ぼんやりとした思考で夢の事を思い出そうとしていたが、何故ここに牛久がいるのかという疑問が遅れてやってきた。
「何か用か」
「そ~っすよ」
呆れた表情のまま俺を見つめた牛久の表情には陰りがあった。牛久が尋ねたい事柄がその表情だけで分かった。新木のことだ。あの昼休みから数時間しか経っていないが、何しろ噂が出回るのは速い。特にこのような学校では。
牛久の周りには自然と人が集まる。それとなく周りが噂を教えたか、塚田に直接聞きに行ったかのどちらかだろう。
「新木か」
「……まぁ……」
「だろうな。何が聞きたい」
「……お祓い連れていけねーかなって」
「……そのことか」
「特に今日のこと聞いたから……」
「あぁ……そうだな……」
"つぎはだれにしよう"
瞬間的に思い出すのは新木のあの言葉。あれは新木の言葉ではなく、新木の言っていた影の言葉な気がしてならない。あの時感じた、もう2度と、とは一体何のことだったのか。
時間割をはじめ次々と記憶を消していき、未だに記憶に戻らない新木。
「お祓い……調べてみたが、特にこれといったものはなかった」
「月崎せんせー、仕事はえー」
「茶化してる場合か」
「こうでもしてねぇと落ち着かねーっすよ」
それもそうか。牛久にとってはこの学校で出来た初めての友達が新木なんだ。落ち着くわけもないか。どうもそれを忘れがちだ。塚田と新木と牛久の3人一緒のイメージが強すぎる。

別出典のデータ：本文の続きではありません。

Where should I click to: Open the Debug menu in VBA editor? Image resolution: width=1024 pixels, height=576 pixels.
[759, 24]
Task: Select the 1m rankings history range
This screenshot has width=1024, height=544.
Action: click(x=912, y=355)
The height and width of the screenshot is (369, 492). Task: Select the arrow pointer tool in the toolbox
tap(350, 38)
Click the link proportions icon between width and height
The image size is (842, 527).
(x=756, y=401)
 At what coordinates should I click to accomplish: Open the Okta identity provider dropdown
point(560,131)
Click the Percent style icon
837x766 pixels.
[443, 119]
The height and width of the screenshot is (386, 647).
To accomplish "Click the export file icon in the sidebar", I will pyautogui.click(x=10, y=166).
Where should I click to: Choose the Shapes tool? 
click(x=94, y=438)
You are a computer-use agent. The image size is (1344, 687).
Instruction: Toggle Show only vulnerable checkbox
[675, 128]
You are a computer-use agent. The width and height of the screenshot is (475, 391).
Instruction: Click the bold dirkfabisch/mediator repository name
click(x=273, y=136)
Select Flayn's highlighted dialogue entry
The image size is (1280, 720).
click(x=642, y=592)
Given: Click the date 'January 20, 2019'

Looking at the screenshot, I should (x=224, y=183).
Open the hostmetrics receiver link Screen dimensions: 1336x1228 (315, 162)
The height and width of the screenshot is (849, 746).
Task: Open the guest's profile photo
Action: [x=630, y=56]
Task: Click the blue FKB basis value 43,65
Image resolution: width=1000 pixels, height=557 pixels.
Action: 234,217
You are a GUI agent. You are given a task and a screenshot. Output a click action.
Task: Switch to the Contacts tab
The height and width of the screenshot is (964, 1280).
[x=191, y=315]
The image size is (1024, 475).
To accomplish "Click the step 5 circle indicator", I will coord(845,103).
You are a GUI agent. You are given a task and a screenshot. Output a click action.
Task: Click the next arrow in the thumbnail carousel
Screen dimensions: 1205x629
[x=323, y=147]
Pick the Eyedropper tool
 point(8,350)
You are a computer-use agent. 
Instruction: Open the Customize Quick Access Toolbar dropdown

「……オレ、かーちゃんがそういうのに長けてるから聞いてみる」
「分かった」
「医者では異常ねぇって言ってたもんな」
「そうらしいな」
「もしさ、かーちゃんの知り合いに霊媒師みたいなのが居たら月崎先生も着いてきてよ」
「……なぜ?」
「いや……何となく……心強いかなーって」
「……暇だったらな」
塚田と牛久と新木の3人でお祓いに行くつもりなんだろうと勝手に決めつけていたら巻き込まれた。思い出してみれば塚田はオカルト関係を信じていなかったな。あの様子じゃ塚田は着いてくるか微妙だし、新木の事になると感情的になる事が多いから着いて行ったほうが安全か。桜木先生は役に立たないしな。
「……月せん、あのさ……」
「なんだ」
言葉を選んでいるのがわかる。もごもごと口を動かしては視線を泳がせている。聞きたいことがあるのなら言えばいいのに牛久は変なところで気を遣う。
「……ん……やっぱいいや……」
「いいのか」
「ん、あの、お祓いに行ったら聞くから大丈夫っす!」
「はぁ……」
ソワソワと忙しないまま俺に挨拶だけして化学室から出ていった。
次の日、お祓いの出来る神主がいたと言われた。1番早くて行けるのは1ヶ月後と先の話だが。